Your answer should be an exact copy of every record.

(Collected data)
>>>>>
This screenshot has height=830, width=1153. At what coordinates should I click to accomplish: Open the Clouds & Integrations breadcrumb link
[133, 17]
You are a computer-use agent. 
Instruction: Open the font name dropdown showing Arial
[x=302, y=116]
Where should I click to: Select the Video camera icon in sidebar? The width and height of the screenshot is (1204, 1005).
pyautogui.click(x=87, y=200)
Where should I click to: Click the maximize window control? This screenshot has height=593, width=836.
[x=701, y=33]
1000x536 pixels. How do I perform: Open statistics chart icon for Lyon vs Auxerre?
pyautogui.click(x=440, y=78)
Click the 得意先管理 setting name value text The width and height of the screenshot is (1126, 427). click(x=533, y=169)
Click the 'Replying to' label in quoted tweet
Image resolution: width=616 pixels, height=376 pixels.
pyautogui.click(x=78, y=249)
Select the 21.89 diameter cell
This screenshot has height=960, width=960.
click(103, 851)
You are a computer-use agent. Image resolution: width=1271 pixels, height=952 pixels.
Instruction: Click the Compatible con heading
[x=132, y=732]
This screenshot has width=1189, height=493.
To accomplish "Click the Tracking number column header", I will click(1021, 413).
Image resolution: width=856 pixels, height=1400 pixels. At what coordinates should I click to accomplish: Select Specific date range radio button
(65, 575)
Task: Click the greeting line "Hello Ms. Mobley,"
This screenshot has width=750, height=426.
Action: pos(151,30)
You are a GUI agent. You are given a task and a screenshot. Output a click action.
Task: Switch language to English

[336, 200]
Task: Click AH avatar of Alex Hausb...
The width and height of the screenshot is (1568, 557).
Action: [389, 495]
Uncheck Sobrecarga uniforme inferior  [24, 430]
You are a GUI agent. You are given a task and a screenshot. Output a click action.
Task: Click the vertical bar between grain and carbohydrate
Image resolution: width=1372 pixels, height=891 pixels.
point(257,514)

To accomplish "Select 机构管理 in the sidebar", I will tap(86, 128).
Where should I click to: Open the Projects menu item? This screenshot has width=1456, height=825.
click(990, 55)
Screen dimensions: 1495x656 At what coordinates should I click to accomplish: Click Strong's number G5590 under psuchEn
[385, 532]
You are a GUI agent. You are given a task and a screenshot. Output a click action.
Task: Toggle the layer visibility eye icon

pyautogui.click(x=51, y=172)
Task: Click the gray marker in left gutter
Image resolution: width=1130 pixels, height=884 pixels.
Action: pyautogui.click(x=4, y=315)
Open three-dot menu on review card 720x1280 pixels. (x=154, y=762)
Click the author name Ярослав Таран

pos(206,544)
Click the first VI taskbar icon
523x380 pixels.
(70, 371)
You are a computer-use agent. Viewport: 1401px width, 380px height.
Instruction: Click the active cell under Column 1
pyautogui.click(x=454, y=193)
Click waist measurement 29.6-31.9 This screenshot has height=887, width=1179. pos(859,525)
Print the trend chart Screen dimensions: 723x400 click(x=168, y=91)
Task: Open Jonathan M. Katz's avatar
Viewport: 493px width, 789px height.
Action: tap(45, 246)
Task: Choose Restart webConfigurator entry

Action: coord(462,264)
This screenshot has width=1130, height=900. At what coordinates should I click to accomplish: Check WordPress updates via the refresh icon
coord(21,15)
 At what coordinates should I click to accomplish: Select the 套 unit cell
<<<<<
- _Answer area_:
This screenshot has height=830, width=1153. At what coordinates should I click to accomplish: Open the Clouds & Integrations breadcrumb link
[133, 17]
You are a computer-use agent. 
Instruction: Open the font name dropdown showing Arial
[x=302, y=116]
Where should I click to: Select the Video camera icon in sidebar? The width and height of the screenshot is (1204, 1005).
pyautogui.click(x=87, y=200)
Where should I click to: Click the maximize window control? This screenshot has height=593, width=836.
[x=701, y=33]
1000x536 pixels. How do I perform: Open statistics chart icon for Lyon vs Auxerre?
pyautogui.click(x=440, y=78)
Click the 得意先管理 setting name value text The width and height of the screenshot is (1126, 427). click(x=533, y=169)
Click the 'Replying to' label in quoted tweet
Image resolution: width=616 pixels, height=376 pixels.
pyautogui.click(x=78, y=249)
Select the 21.89 diameter cell
This screenshot has height=960, width=960.
click(103, 851)
You are a computer-use agent. Image resolution: width=1271 pixels, height=952 pixels.
Instruction: Click the Compatible con heading
[x=132, y=732]
This screenshot has width=1189, height=493.
To accomplish "Click the Tracking number column header", I will click(1021, 413).
Image resolution: width=856 pixels, height=1400 pixels. At what coordinates should I click to accomplish: Select Specific date range radio button
(65, 575)
Task: Click the greeting line "Hello Ms. Mobley,"
This screenshot has width=750, height=426.
Action: pos(151,30)
You are a GUI agent. You are given a task and a screenshot. Output a click action.
Task: Switch language to English

[336, 200]
Task: Click AH avatar of Alex Hausb...
The width and height of the screenshot is (1568, 557).
Action: [389, 495]
Uncheck Sobrecarga uniforme inferior  [24, 430]
You are a GUI agent. You are given a task and a screenshot. Output a click action.
Task: Click the vertical bar between grain and carbohydrate
Image resolution: width=1372 pixels, height=891 pixels.
point(257,514)

To accomplish "Select 机构管理 in the sidebar", I will tap(86, 128).
Where should I click to: Open the Projects menu item? This screenshot has width=1456, height=825.
click(990, 55)
Screen dimensions: 1495x656 At what coordinates should I click to accomplish: Click Strong's number G5590 under psuchEn
[385, 532]
You are a GUI agent. You are given a task and a screenshot. Output a click action.
Task: Toggle the layer visibility eye icon

pyautogui.click(x=51, y=172)
Task: Click the gray marker in left gutter
Image resolution: width=1130 pixels, height=884 pixels.
Action: pyautogui.click(x=4, y=315)
Open three-dot menu on review card 720x1280 pixels. (x=154, y=762)
Click the author name Ярослав Таран

pos(206,544)
Click the first VI taskbar icon
523x380 pixels.
(70, 371)
You are a computer-use agent. Viewport: 1401px width, 380px height.
Instruction: Click the active cell under Column 1
pyautogui.click(x=454, y=193)
Click waist measurement 29.6-31.9 This screenshot has height=887, width=1179. pos(859,525)
Print the trend chart Screen dimensions: 723x400 click(x=168, y=91)
Task: Open Jonathan M. Katz's avatar
Viewport: 493px width, 789px height.
Action: tap(45, 246)
Task: Choose Restart webConfigurator entry

Action: coord(462,264)
This screenshot has width=1130, height=900. At what coordinates should I click to accomplish: Check WordPress updates via the refresh icon
coord(21,15)
 At what coordinates should I click to accomplish: Select the 套 unit cell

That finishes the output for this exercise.